World notes: India, Hungary, Guatemala – and more

India: Anti-guerrilla fight jeopardizes civilians, neutrals

Local police in Chhattisgarh state engaged Salwa Judum, a police-trained tribal vigilante group, to assist them in attacking Maoist insurgents. The result, say the police, was 36 Maoists and three of their own killed over five days beginning March 11. Civilians were killed and wounded in three villages. Also, three women were raped, and 300 buildings burned, according to Hindu.com. Venerable social activist Swami Agnivesh, who retrieved five police officers from Maoist captivity in February, charged “torture and mayhem.” On March 26, accompanied by reporters and with police protection, he tried unsuccessfully to take humanitarian aid to the three sealed-off villages. Reacting to the 1000 Salwa Judum members who turned him away, Agnivesh declared, “The police have created a Frankenstein’s monster that they cannot control.”

Hungary: Rightist revival

Over 600 members of the fascist Jobbik party marched April 2 in Hejoszalonta village, north of Budapest. Weeks earlier, 2,000 had marched through Gyongyospata. In both instances, paramilitary demonstrators were claiming to protect Hungarians against Roma criminals. Jobbik gained 17.5 percent of the vote in last year’s general elections. Right wing ferment was on display also as the European Greens met March 31- April 3 in Budapest. Anti-Semitic outbursts proliferated on YouTube and in emails the Greens received. The trigger, says the EU Observer, was the presence of Green European Parliament leader Daniel Cohn-Bendit, who is of Jewish heritage. Meanwhile, the ruling Fidesz Party is engineering regressive constitutional changes, including strictures against gay marriage. Also, Fidesz Party is making expressions that Hungary should claim responsibility for the situation of ethnic Magyars living beyond the country’s borders.

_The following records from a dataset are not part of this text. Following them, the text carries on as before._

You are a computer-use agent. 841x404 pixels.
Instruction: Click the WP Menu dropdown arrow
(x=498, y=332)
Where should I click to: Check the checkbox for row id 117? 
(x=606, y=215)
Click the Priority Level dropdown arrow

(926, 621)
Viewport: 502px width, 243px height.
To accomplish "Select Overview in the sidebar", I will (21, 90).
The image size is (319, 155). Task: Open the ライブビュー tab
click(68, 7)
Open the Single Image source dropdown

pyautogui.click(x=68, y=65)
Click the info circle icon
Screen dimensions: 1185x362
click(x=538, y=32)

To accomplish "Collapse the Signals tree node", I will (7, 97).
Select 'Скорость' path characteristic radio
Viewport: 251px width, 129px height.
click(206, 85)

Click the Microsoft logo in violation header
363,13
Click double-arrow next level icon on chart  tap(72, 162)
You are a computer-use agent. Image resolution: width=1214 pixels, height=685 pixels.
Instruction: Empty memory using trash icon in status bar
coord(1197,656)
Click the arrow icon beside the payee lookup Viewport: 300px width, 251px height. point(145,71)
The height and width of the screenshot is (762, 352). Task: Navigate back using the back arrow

United Kingdom: Use profits for debt relief, say international organizations

The London based Bretton Woods Project joined 60 international “civil society organizations” in releasing a joint statement on April 4 that called upon the International Monetary Fund to apply $2.8 billion derived from gold sales to canceling poor countries’ debts. The IMF Executive Board meets in mid April,. The IMF, which began selling gold in 2008, has realized $3.5 billion in unanticipated profits, due to rising gold prices. The organizations ask that $2.8 billion be paid into the “Post-Catastrophe Debt Relief Trust Fund” for use in canceling debts. That fund had been established after the 2010 Haiti earthquake. Poor countries, the statement said, “find themselves taking on new debt in the wake of natural disasters or other external shocks such as the global financial crisis.” Click here for a 5 page copy of the joint statement.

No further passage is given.